- Opening Delimiter -

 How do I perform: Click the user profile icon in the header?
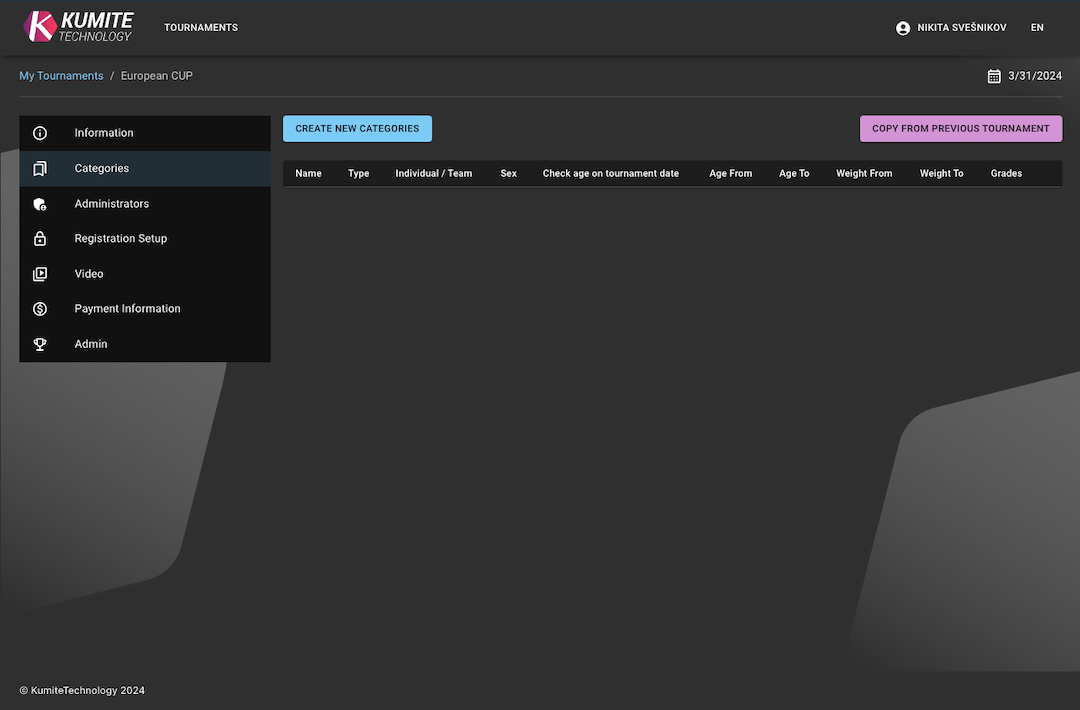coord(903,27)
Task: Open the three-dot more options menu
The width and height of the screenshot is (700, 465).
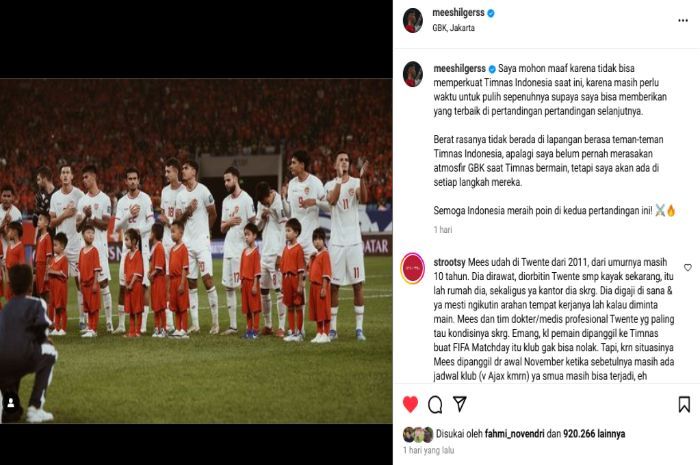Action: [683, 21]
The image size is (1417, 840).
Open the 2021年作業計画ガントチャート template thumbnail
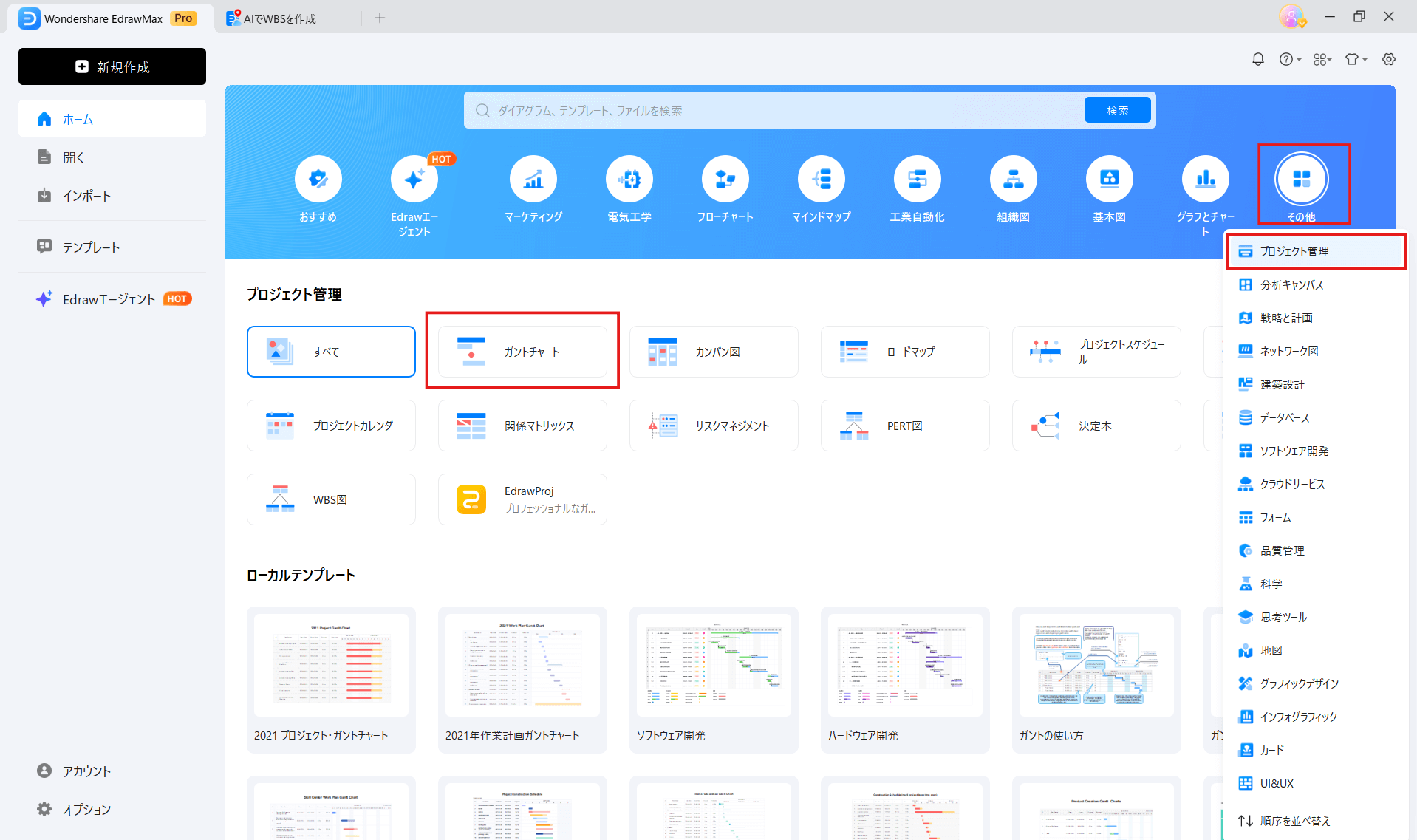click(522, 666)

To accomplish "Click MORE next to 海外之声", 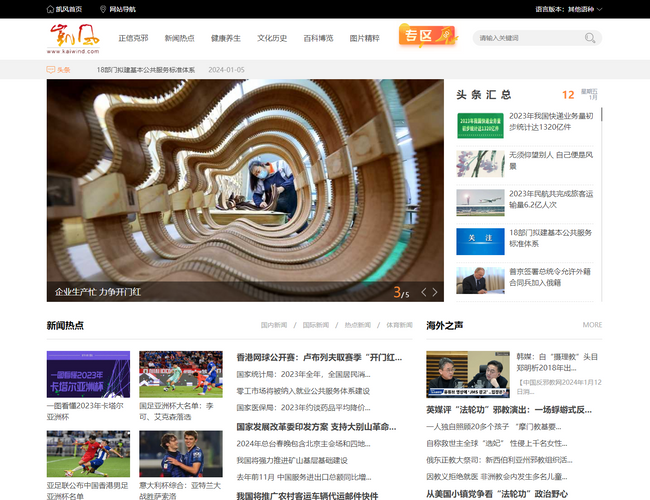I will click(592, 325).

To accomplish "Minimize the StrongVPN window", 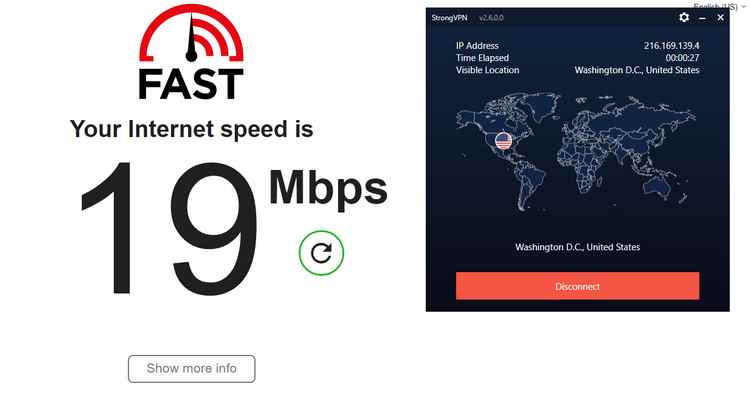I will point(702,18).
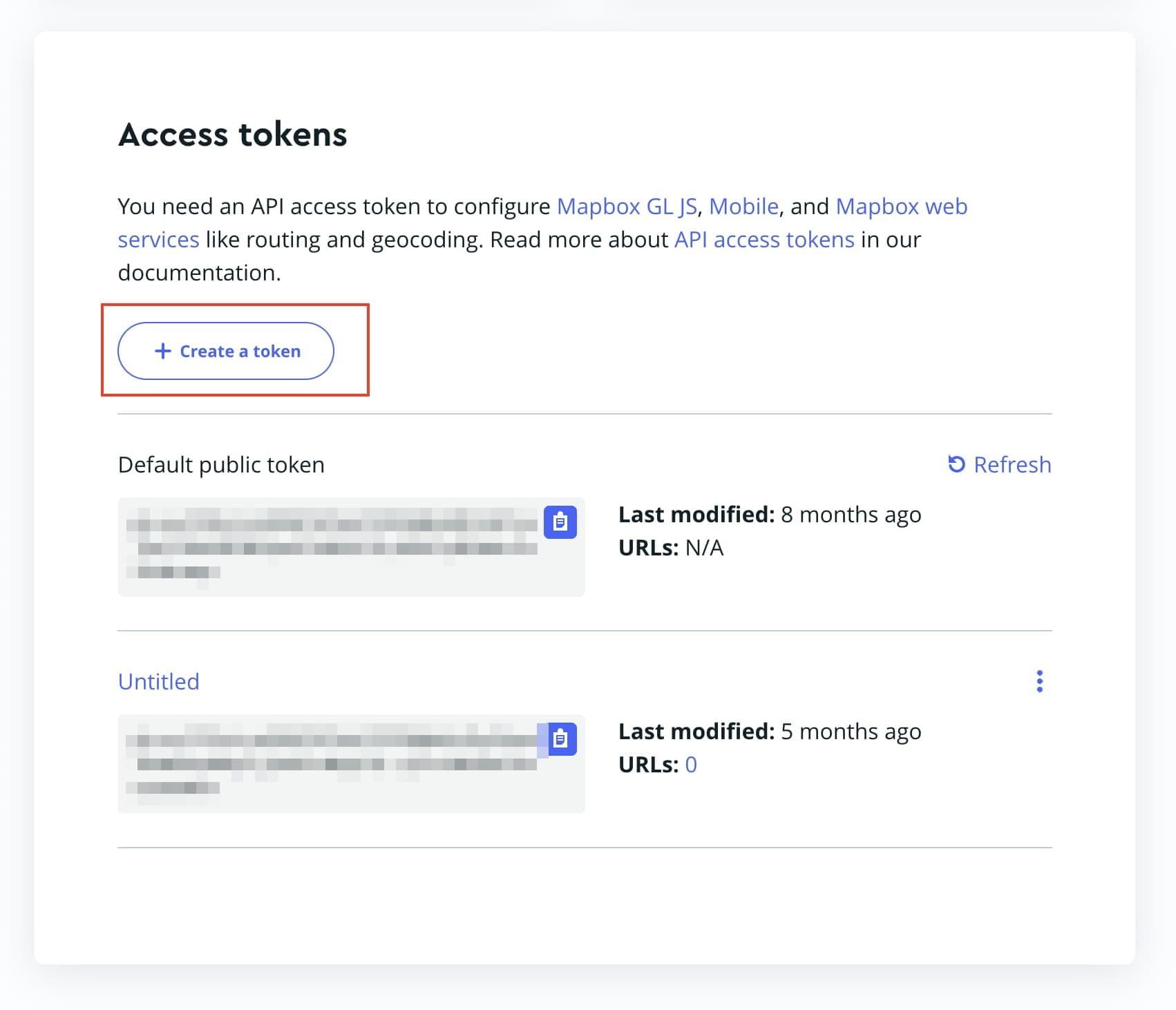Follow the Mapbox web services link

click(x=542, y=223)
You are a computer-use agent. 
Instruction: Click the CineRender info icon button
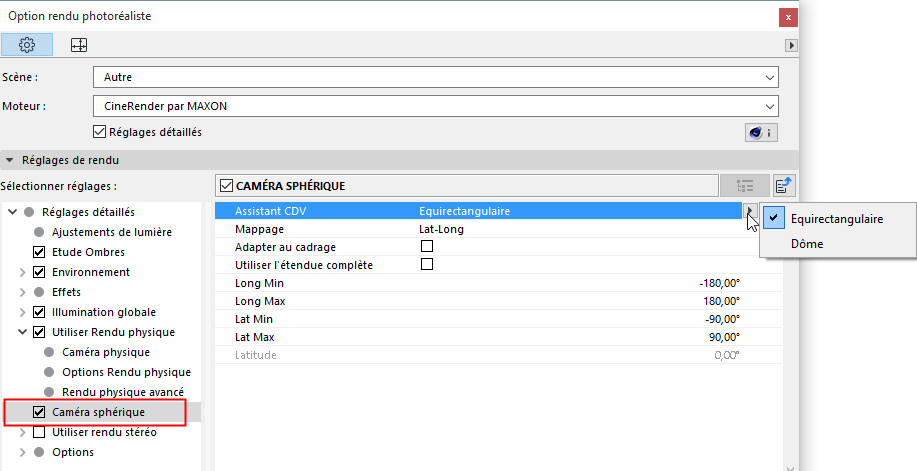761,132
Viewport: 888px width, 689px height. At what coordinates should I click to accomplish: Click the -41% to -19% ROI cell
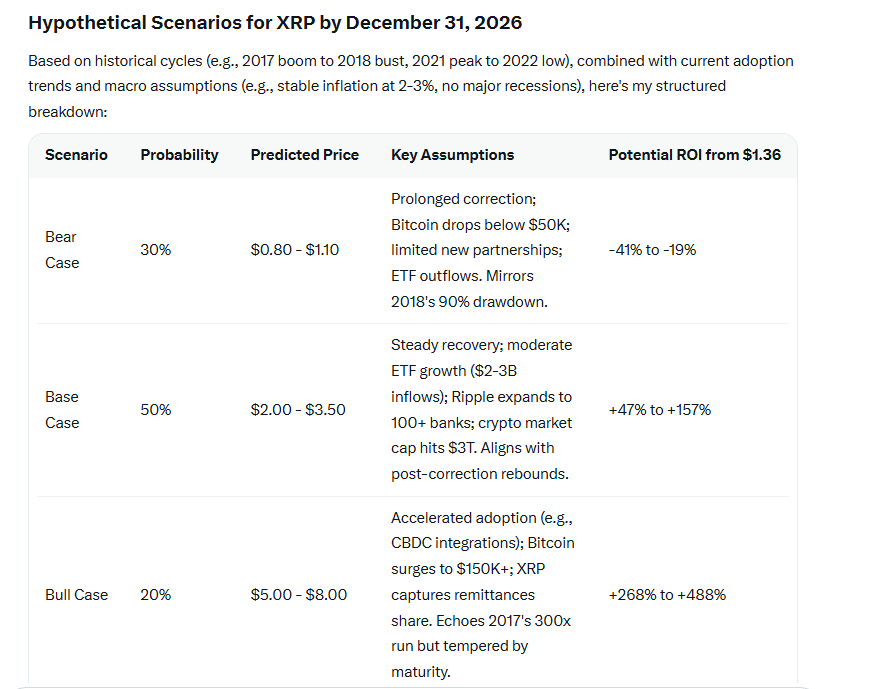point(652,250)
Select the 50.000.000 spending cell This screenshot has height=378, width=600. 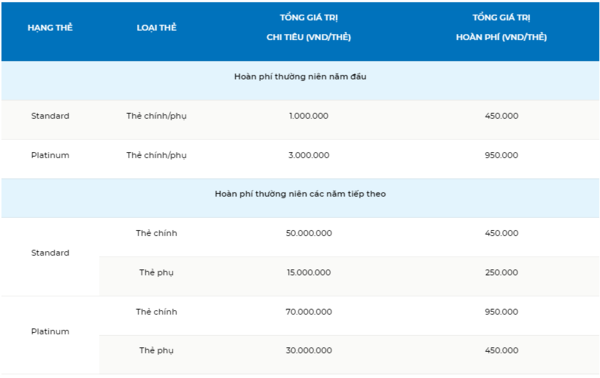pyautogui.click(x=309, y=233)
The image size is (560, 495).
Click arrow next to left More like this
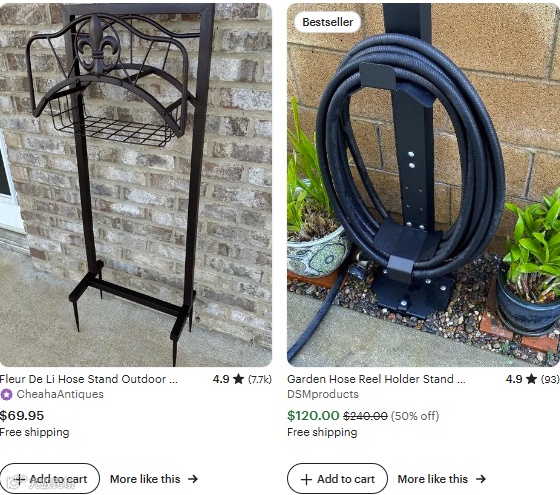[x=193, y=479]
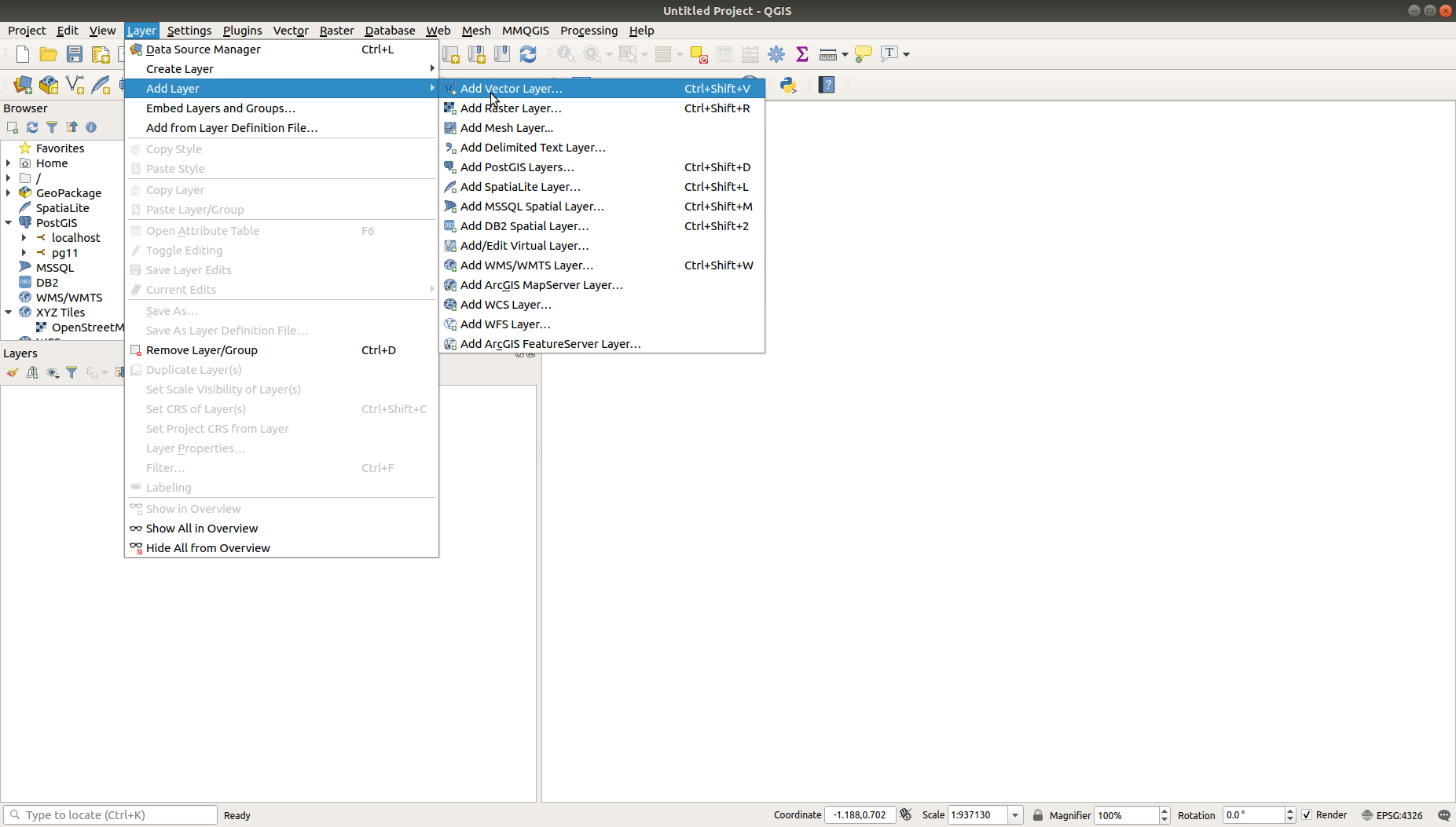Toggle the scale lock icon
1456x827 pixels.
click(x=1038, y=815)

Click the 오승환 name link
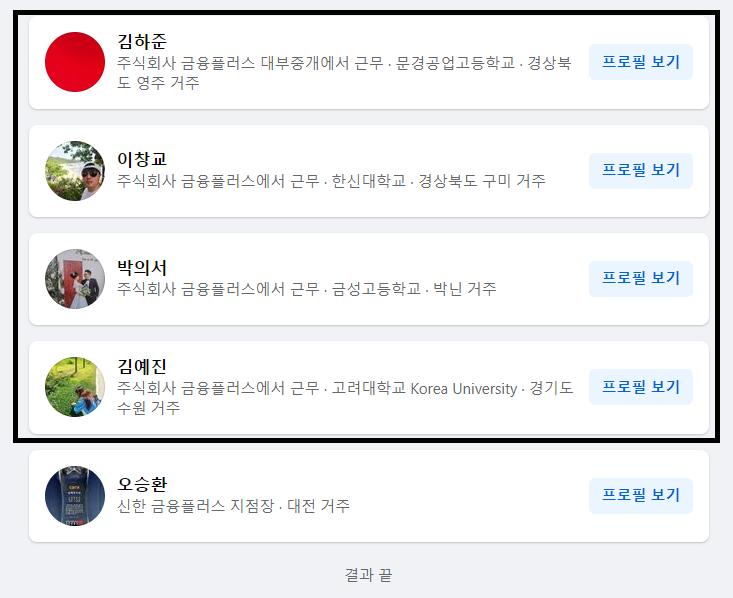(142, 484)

- Closing Delimiter -

None of the pictures belong in the result. Print exactly the lines from the one containing "Click arrow next to left More like this" through the final line of the entries.

Click arrow next to left More like this
[x=193, y=479]
Toggle the scale lock icon
1456x827 pixels.
click(x=1038, y=815)

Click the 오승환 name link
(142, 484)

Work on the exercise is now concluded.